A notable combination of music and artists is making this week's National Symphony concerts affairs of special moment. Tokyo-born conductor Kazuyoshi Akiyama is making his debut with the orchestra, his quest soloist is Lilli Kraus playing Mozart, and the evening includes the grandeur of the Nielsen Fourth Symphony.
And there is more, for Akiyama is giving the first National Symphony performances of an exquiste brief sketch called "Green," by his fellow countryman, Toru Takemitsu.
Highly compressed in form, "Green" is an original, an impressionist Japanese portrait of the utmost delicacy, set out in chordal sequences more reminiscent of Olivier Messiaen than of any other composer. The playing was sensitively perfumed.

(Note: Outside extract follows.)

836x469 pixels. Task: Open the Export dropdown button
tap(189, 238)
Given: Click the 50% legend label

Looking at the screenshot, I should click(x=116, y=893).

There is a a particular radiance that surrounds a Mozart piano concerto when Lili Kraus plays it. It is more than the sum of the sum of the minute breathing spaces she miraculously gives in the midst of the subtlest phrasing; more than the incredible feeling of vitiality that never leaves the music, even in its most intimate moments. For over all that she does, her patrician sense of style informs the whole. Last night's concerto was the E Flat, K. 271.
Her interplay with the orchestra in the slow movement was done with the mastery of one who knows Mozart recitatives in depth. That final trill in the first movement, high up on the keyboard, taken with the left hand, was only one of numbers of magic moments. Her enunciation of the menuet in the midst of the turbulence of the finale was another.
There was wit in those grace notes, and brilliant power in Mozart's cadenzas, played in the soloist's edition. She Akiyama and the orchestra deserved the ovation that followed the concerto, with special praise for the solo oboe in the andantino.
Akiyama delivered Nielsen's triumphant paean to the inextinguishable will to life in broad, thrilling terms. Individual players in the orchestra, timpani, cello, bassoon and the solo string quartet were all in top form. The music has an assertiveness that, as the composer says, is possible only in music, as it declares that nature determinedly renews itself. The symphony is one of the musical glories of this century and Akiyama conducted it accordingly.